= Beginning of Section =
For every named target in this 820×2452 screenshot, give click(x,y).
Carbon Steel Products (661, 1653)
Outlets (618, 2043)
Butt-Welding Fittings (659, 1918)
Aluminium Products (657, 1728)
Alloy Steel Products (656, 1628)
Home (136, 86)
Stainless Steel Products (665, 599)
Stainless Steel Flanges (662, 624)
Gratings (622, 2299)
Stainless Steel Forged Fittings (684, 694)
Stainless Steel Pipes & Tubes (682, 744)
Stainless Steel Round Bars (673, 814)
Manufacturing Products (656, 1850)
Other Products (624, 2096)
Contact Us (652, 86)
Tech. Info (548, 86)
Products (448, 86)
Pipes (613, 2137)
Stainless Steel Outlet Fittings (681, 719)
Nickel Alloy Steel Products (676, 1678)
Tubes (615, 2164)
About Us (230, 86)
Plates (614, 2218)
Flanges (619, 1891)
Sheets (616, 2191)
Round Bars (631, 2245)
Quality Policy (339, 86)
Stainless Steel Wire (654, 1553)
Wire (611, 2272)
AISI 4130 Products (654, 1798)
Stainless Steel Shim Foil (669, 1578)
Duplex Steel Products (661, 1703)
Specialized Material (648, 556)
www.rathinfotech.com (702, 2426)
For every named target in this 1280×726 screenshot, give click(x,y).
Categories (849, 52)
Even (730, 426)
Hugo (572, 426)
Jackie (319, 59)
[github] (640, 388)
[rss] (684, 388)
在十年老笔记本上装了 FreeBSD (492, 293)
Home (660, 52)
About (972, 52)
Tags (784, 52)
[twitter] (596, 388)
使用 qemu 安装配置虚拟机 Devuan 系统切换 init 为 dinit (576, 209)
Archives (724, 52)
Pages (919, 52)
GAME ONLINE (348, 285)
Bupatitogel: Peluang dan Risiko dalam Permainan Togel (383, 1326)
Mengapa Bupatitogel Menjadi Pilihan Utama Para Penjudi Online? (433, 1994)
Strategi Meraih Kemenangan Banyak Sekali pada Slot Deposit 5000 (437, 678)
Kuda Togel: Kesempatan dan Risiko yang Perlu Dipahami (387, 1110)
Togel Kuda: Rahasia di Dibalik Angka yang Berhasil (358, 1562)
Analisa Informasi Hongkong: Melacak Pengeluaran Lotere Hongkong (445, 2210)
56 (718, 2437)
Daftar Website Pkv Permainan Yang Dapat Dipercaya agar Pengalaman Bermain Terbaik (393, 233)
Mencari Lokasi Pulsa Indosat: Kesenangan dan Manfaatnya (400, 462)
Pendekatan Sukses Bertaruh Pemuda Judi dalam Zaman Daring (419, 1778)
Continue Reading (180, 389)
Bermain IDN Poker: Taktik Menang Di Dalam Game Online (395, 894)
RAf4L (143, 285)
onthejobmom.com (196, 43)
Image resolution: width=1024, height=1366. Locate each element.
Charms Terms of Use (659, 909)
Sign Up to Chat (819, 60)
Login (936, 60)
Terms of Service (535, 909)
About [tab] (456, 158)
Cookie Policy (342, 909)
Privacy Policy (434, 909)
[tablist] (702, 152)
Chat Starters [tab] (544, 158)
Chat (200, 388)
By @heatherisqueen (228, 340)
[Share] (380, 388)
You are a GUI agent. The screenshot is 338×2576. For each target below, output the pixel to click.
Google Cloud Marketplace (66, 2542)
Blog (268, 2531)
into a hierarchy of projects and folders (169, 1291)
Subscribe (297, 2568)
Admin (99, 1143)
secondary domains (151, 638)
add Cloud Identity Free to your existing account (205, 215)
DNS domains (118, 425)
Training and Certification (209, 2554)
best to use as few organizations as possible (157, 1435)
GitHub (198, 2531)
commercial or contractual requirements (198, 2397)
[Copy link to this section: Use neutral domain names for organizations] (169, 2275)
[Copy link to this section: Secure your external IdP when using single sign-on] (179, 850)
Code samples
= End of Section =
## EXERCISE GOAL
Count how many lines in the listing contain the string "Permainan". Only that number should be given.

## RESPONSE FOR THIS EXERCISE
2